Task requirements:
Would you find each line in the entries below with the string "computer" and copy it?

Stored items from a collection

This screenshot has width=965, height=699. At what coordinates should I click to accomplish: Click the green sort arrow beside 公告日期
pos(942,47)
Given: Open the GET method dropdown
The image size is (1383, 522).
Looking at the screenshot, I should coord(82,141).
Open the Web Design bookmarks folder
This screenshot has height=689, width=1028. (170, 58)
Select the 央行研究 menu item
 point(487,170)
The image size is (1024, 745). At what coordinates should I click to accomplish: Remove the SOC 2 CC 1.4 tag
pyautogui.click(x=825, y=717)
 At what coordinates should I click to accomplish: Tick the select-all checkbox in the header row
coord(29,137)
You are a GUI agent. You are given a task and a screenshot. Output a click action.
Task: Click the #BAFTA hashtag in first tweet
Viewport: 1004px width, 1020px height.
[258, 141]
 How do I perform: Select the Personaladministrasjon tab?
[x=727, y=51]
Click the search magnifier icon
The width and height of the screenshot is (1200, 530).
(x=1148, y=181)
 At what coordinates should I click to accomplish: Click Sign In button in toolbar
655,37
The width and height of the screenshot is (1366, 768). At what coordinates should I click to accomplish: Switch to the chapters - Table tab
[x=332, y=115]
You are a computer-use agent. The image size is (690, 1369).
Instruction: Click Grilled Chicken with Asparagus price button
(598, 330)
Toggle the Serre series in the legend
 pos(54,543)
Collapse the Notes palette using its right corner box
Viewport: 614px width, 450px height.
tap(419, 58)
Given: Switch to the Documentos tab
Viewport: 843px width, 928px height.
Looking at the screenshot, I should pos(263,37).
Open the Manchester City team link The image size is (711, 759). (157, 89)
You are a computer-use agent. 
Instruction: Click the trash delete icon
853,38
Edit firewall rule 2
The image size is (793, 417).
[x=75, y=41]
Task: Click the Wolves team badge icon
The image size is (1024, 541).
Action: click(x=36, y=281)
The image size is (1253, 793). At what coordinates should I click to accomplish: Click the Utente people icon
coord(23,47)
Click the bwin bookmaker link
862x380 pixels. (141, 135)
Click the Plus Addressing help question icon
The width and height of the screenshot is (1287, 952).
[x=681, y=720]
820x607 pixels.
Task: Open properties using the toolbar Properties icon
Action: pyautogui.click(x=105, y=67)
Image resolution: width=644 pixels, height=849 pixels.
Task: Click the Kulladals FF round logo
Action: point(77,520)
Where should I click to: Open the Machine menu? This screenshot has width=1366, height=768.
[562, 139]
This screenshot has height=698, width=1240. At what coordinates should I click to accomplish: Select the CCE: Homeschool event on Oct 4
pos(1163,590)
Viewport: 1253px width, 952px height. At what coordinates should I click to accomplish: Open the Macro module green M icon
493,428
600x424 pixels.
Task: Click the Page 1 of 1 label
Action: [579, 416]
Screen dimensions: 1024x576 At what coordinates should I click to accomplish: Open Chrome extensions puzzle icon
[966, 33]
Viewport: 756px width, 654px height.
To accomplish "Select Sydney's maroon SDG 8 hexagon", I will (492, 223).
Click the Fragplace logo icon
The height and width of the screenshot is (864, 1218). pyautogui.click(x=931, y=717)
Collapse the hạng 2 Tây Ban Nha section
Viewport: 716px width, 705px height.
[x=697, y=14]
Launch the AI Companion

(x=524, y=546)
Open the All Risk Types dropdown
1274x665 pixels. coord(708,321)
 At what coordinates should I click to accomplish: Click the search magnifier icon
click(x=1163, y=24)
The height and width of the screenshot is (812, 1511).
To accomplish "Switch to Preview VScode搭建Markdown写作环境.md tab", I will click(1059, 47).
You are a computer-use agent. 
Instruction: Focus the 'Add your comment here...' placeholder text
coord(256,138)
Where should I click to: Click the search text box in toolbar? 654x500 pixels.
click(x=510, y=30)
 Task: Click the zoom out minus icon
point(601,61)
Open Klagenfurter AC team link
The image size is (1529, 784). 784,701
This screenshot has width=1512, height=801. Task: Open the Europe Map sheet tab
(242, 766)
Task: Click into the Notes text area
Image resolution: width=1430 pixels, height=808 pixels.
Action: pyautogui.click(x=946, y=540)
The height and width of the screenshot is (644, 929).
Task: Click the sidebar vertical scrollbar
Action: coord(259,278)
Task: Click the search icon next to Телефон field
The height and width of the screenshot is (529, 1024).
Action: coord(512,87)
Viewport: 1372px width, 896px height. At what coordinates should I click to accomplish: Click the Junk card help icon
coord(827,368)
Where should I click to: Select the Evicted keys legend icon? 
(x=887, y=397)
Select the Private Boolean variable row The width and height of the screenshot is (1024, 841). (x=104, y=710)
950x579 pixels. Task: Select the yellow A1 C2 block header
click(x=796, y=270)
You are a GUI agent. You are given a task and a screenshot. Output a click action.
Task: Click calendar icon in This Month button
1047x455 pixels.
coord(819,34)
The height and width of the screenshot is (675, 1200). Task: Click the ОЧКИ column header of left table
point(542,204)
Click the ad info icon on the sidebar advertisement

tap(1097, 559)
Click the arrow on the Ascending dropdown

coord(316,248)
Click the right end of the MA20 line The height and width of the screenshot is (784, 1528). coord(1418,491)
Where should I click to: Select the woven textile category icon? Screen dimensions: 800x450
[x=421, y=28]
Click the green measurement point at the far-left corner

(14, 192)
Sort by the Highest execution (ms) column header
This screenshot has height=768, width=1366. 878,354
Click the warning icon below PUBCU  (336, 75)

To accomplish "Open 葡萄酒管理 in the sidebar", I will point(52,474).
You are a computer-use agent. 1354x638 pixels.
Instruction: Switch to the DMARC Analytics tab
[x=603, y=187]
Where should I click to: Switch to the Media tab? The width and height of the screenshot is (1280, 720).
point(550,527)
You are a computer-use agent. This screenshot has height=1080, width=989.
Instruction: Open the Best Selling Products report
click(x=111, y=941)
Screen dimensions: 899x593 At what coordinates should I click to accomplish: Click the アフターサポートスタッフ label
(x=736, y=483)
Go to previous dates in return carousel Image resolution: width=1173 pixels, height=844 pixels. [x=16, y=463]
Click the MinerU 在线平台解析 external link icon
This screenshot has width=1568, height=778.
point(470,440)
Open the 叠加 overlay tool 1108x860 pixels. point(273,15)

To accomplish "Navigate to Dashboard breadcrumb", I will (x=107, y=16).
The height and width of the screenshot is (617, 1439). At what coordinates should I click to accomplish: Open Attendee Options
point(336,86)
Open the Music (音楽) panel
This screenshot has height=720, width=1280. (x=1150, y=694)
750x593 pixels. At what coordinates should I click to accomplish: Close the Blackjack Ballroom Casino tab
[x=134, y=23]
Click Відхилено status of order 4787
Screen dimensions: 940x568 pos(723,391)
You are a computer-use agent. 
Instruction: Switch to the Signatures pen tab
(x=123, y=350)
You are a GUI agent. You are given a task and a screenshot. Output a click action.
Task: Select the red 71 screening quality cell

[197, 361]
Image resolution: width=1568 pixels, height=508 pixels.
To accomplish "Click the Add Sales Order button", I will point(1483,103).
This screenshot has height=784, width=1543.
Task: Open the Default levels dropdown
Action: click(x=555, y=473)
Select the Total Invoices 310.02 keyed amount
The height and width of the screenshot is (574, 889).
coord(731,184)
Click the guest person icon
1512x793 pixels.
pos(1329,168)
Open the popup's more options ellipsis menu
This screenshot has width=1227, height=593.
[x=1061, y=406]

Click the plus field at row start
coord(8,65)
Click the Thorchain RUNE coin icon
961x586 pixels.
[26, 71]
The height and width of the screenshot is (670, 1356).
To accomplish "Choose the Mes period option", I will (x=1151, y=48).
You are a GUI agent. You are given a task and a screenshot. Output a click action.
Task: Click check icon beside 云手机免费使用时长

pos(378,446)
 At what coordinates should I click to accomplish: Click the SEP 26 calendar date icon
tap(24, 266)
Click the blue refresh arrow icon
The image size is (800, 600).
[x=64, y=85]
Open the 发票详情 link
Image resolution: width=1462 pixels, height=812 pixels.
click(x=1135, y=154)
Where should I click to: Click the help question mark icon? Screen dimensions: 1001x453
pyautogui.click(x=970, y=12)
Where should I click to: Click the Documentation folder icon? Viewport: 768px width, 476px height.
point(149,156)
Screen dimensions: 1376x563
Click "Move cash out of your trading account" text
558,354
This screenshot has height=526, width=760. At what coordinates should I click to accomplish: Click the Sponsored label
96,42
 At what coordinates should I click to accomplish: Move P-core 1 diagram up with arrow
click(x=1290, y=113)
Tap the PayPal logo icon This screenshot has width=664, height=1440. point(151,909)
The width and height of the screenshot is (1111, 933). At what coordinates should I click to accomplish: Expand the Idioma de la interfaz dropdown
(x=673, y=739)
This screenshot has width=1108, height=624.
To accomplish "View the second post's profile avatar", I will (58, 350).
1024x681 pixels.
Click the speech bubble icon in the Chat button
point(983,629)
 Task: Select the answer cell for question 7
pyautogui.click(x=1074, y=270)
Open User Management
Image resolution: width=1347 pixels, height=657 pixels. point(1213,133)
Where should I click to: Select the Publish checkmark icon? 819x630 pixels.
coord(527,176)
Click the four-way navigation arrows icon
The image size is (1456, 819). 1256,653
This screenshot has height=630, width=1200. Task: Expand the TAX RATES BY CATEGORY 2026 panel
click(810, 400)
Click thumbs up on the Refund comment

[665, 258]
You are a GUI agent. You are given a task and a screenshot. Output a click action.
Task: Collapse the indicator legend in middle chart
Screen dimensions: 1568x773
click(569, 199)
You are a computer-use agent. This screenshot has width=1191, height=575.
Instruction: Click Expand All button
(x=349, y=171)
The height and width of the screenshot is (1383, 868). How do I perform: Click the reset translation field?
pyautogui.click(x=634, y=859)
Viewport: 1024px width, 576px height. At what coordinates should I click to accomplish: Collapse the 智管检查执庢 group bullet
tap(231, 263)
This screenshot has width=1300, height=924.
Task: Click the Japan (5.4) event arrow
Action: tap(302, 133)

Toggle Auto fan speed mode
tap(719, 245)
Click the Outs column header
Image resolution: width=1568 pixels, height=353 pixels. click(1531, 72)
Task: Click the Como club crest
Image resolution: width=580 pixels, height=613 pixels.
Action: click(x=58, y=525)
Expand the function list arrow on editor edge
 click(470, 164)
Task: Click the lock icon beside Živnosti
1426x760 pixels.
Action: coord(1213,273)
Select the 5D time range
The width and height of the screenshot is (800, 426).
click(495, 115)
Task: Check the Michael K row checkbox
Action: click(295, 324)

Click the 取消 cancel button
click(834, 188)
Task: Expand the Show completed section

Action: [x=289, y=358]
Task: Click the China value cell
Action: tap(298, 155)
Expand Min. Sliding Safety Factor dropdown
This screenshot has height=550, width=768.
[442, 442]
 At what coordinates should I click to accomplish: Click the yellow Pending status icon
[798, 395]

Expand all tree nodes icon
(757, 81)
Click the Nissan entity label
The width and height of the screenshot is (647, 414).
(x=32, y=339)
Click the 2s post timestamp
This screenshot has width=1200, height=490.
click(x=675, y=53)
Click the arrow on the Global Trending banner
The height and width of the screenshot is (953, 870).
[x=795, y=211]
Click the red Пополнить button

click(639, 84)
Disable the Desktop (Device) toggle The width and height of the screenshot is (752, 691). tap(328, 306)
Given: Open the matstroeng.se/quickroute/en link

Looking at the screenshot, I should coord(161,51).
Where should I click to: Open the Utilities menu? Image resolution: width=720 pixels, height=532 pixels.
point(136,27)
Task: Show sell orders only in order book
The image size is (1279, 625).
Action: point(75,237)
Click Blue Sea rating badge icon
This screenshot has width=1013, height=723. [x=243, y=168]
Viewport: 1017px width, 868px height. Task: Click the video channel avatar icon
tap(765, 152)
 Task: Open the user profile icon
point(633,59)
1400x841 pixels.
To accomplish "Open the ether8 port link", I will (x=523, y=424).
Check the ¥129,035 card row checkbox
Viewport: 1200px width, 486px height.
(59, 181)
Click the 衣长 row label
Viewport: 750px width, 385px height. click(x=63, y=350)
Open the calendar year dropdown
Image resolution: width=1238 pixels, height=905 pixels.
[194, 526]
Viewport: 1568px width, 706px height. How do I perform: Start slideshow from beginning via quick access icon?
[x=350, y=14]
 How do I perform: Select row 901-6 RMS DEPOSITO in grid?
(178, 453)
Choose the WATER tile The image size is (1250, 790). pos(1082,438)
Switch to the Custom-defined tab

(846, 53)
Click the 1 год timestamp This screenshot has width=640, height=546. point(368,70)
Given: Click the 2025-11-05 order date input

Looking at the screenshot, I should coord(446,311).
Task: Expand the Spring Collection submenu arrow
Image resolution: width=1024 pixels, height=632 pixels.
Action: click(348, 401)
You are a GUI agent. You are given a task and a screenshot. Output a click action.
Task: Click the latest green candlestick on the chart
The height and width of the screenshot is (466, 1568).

Your solution:
You are a computer-use agent. The image size is (690, 1369).
You are a computer-use agent. 
You are a computer-use agent. 
You are a computer-use agent. 1354x638 pixels.
You are a computer-use agent. This screenshot has height=1080, width=989.
You are a computer-use agent. 
You are a computer-use agent. This screenshot has width=1191, height=575.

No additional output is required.